The following day (or was it the same; I cannot recollect anymore!) we found the herd again, and made an equally careful approach. Now, this herd had fooled us twice already so we were starting to get pretty adamant to get one. We again got behind a small kopje, and the PH glassed the animals making sure the closest one was the bull. There was no use of the sticks, so he turned to me to ask if I was comfortable shooting sitting or kneeling. Sure I was, having practiced all summer for this kind of situation. So he gave me the coordinates, I sneaked to the side of the kopje and noticed the animals lying down. Knowing that an animal lying down is difficult to shoot, i.e. it's difficult to place the shot correctly I asked if he is sure I should shoot. "Shoot, shoot!" he goes. And then the animal gets up. We were bloody sure he'd fly off, but he only took but a few steps and then looked at us. "Shoot, shoot!" go the PH and tracker. "No shot", I said as there was a tree lined up precisely along his leg. "Shoot, shoot!" they went so I decided to shoot a bit back. The PH was already sure I wouldn't fire, so he took his fingers out his ears and started to back off when I fired. The bull jumped and took off like a bolt of lightning. The shrub kept me of shooting again, and as the PH and tracker were next to me on my left in which direction the bull ran I decided safety first, we can track him.
Knowing the bullet-proof reputation of the Wildebeest and me shooting a .30-06 I was pretty frightened as we run after him. We came to a small clearing but didn't see the bull. At this point the PH chambered a round in his .416 and I thought "Uh-oh!". It's never good news when your PH decides to load up....

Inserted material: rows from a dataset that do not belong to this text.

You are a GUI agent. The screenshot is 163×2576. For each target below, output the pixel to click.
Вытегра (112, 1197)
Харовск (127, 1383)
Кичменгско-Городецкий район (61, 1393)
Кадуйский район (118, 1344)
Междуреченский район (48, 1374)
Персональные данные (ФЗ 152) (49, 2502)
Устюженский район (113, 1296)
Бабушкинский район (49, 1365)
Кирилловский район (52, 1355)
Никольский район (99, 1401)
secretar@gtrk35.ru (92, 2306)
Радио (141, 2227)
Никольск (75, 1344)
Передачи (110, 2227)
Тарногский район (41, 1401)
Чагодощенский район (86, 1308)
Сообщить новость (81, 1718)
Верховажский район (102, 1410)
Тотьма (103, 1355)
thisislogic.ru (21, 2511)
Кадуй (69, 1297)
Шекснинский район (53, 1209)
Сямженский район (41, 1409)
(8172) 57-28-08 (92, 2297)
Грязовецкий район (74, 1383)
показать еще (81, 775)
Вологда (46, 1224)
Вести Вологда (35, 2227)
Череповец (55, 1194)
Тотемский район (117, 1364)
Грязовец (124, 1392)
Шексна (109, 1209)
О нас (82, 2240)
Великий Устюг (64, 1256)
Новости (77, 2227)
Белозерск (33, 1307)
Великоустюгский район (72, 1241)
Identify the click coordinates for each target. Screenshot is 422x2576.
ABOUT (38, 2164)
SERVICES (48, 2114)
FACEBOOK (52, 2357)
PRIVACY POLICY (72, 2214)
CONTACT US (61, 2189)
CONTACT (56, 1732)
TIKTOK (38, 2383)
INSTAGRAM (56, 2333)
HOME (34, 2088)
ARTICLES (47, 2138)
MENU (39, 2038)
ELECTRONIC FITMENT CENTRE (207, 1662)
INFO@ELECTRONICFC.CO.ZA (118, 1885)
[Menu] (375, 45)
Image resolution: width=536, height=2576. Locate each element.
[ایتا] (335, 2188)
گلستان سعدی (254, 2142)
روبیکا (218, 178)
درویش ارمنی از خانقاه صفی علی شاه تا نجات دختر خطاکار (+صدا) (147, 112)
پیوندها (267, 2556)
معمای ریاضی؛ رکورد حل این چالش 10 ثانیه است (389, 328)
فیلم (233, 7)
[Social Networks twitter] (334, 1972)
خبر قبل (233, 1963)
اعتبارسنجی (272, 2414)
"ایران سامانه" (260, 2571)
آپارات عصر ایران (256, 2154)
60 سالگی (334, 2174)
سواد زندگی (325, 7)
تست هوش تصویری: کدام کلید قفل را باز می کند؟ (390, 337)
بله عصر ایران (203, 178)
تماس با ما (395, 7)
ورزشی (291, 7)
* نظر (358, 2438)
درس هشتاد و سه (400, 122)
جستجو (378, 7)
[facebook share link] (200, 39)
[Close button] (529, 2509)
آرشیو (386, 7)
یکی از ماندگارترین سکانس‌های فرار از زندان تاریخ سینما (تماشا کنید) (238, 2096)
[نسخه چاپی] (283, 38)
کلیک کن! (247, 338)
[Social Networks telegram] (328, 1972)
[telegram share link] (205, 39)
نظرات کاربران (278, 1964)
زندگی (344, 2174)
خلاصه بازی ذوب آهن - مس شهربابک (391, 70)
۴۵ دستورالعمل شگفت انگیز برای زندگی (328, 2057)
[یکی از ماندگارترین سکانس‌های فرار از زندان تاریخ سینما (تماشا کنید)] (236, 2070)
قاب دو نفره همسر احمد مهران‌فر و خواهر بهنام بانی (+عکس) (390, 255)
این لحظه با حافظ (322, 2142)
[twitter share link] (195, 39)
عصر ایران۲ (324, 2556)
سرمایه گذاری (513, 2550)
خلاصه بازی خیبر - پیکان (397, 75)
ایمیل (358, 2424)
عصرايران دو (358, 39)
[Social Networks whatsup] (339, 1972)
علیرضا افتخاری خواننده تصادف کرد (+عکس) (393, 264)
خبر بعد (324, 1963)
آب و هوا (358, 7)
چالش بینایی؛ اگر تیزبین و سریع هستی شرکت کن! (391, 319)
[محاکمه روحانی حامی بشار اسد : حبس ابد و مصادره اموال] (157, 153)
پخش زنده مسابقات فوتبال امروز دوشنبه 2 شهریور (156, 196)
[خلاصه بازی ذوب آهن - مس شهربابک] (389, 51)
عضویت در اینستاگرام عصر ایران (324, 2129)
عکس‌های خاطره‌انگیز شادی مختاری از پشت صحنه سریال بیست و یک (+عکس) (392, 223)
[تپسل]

He asked me where I thought I hit him, and we started to track. Well, sorry to disappoint you with an anticlimax, but we found him lying dead under a tree perhaps 50 meters away. The shot perforated both lungs and was, indeed, well placed.
We just found him at last light which made me doubly happy: a very long hunt after the animals, a well placed shot in all the excitement, and not having to track a wounded wildebeest in dark!



Of course my first moose brought me extreme satisfaction, as did my latest as I shot her with a customized Winchester rifle that has been built specifically for me in accordance with my own ideas as can be seen here. But they don't really count, do they, as this was a question of safari animals!